### [Task requirements]
Please give the listing again, word for word, with nothing left out.

### [Supplied records]

=====

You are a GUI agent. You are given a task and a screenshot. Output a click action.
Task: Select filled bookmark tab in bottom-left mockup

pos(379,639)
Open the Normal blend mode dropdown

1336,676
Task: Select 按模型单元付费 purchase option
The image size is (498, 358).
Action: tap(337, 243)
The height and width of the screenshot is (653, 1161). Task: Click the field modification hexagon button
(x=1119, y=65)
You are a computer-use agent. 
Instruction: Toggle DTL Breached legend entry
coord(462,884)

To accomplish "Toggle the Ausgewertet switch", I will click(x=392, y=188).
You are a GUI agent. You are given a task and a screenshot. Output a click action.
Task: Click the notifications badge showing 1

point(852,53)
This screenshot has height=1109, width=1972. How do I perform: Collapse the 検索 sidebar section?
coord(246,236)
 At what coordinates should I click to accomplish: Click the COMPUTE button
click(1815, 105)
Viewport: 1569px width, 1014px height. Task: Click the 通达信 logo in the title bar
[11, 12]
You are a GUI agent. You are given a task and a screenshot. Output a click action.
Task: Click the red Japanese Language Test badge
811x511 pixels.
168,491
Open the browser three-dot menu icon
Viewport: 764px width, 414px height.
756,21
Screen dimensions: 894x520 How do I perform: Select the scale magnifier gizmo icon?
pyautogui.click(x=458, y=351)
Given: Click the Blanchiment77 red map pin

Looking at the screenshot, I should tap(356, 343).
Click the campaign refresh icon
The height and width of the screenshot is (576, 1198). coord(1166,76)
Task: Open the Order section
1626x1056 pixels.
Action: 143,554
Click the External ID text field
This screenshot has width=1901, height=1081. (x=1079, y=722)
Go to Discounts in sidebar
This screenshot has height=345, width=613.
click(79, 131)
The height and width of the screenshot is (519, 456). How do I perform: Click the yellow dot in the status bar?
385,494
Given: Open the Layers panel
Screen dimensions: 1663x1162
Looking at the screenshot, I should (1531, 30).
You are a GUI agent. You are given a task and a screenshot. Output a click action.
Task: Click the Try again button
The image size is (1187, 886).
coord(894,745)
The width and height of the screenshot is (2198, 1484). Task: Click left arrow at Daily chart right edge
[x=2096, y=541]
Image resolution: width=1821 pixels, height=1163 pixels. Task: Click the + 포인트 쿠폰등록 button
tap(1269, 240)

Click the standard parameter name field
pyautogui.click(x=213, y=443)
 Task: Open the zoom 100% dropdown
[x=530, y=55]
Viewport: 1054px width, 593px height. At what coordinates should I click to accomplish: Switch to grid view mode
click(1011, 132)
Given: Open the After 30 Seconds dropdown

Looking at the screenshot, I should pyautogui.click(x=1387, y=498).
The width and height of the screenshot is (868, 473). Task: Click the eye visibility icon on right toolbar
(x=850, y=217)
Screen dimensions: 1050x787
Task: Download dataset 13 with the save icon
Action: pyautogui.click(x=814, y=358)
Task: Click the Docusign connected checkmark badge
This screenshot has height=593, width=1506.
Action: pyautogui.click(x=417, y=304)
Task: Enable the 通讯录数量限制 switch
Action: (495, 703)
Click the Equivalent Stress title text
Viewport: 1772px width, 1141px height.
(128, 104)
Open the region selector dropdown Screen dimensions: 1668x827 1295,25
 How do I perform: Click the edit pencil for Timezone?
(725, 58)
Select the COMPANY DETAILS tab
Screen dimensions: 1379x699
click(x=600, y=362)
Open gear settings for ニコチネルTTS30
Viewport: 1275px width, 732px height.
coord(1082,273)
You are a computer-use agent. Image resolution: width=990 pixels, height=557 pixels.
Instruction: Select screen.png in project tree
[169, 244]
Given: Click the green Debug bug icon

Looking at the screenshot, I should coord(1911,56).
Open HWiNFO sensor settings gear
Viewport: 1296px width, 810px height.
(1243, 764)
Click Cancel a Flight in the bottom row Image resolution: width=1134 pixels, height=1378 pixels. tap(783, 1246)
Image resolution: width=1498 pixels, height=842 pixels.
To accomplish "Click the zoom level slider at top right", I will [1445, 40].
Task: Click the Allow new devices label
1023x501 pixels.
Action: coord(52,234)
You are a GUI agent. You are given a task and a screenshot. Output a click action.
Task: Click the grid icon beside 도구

=====

### [Result of the task]
You are a GUI agent. You are given a task and a screenshot. Output a click action.
Task: Select filled bookmark tab in bottom-left mockup

pos(379,639)
Open the Normal blend mode dropdown

1336,676
Task: Select 按模型单元付费 purchase option
The image size is (498, 358).
Action: tap(337, 243)
The height and width of the screenshot is (653, 1161). Task: Click the field modification hexagon button
(x=1119, y=65)
You are a computer-use agent. 
Instruction: Toggle DTL Breached legend entry
coord(462,884)

To accomplish "Toggle the Ausgewertet switch", I will click(x=392, y=188).
You are a GUI agent. You are given a task and a screenshot. Output a click action.
Task: Click the notifications badge showing 1

point(852,53)
This screenshot has height=1109, width=1972. How do I perform: Collapse the 検索 sidebar section?
coord(246,236)
 At what coordinates should I click to accomplish: Click the COMPUTE button
click(1815, 105)
Viewport: 1569px width, 1014px height. Task: Click the 通达信 logo in the title bar
[11, 12]
You are a GUI agent. You are given a task and a screenshot. Output a click action.
Task: Click the red Japanese Language Test badge
811x511 pixels.
168,491
Open the browser three-dot menu icon
Viewport: 764px width, 414px height.
756,21
Screen dimensions: 894x520 How do I perform: Select the scale magnifier gizmo icon?
pyautogui.click(x=458, y=351)
Given: Click the Blanchiment77 red map pin

Looking at the screenshot, I should tap(356, 343).
Click the campaign refresh icon
The height and width of the screenshot is (576, 1198). coord(1166,76)
Task: Open the Order section
1626x1056 pixels.
Action: 143,554
Click the External ID text field
This screenshot has width=1901, height=1081. (x=1079, y=722)
Go to Discounts in sidebar
This screenshot has height=345, width=613.
click(79, 131)
The height and width of the screenshot is (519, 456). How do I perform: Click the yellow dot in the status bar?
385,494
Given: Open the Layers panel
Screen dimensions: 1663x1162
Looking at the screenshot, I should (1531, 30).
You are a GUI agent. You are given a task and a screenshot. Output a click action.
Task: Click the Try again button
The image size is (1187, 886).
coord(894,745)
The width and height of the screenshot is (2198, 1484). Task: Click left arrow at Daily chart right edge
[x=2096, y=541]
Image resolution: width=1821 pixels, height=1163 pixels. Task: Click the + 포인트 쿠폰등록 button
tap(1269, 240)

Click the standard parameter name field
pyautogui.click(x=213, y=443)
 Task: Open the zoom 100% dropdown
[x=530, y=55]
Viewport: 1054px width, 593px height. At what coordinates should I click to accomplish: Switch to grid view mode
click(1011, 132)
Given: Open the After 30 Seconds dropdown

Looking at the screenshot, I should pyautogui.click(x=1387, y=498).
The width and height of the screenshot is (868, 473). Task: Click the eye visibility icon on right toolbar
(x=850, y=217)
Screen dimensions: 1050x787
Task: Download dataset 13 with the save icon
Action: pyautogui.click(x=814, y=358)
Task: Click the Docusign connected checkmark badge
This screenshot has height=593, width=1506.
Action: pyautogui.click(x=417, y=304)
Task: Enable the 通讯录数量限制 switch
Action: (495, 703)
Click the Equivalent Stress title text
Viewport: 1772px width, 1141px height.
(128, 104)
Open the region selector dropdown Screen dimensions: 1668x827 1295,25
 How do I perform: Click the edit pencil for Timezone?
(725, 58)
Select the COMPANY DETAILS tab
Screen dimensions: 1379x699
click(x=600, y=362)
Open gear settings for ニコチネルTTS30
Viewport: 1275px width, 732px height.
coord(1082,273)
You are a computer-use agent. Image resolution: width=990 pixels, height=557 pixels.
Instruction: Select screen.png in project tree
[169, 244]
Given: Click the green Debug bug icon

Looking at the screenshot, I should coord(1911,56).
Open HWiNFO sensor settings gear
Viewport: 1296px width, 810px height.
(1243, 764)
Click Cancel a Flight in the bottom row Image resolution: width=1134 pixels, height=1378 pixels. tap(783, 1246)
Image resolution: width=1498 pixels, height=842 pixels.
To accomplish "Click the zoom level slider at top right", I will [1445, 40].
Task: Click the Allow new devices label
1023x501 pixels.
Action: coord(52,234)
You are a GUI agent. You are given a task and a screenshot. Output a click action.
Task: Click the grid icon beside 도구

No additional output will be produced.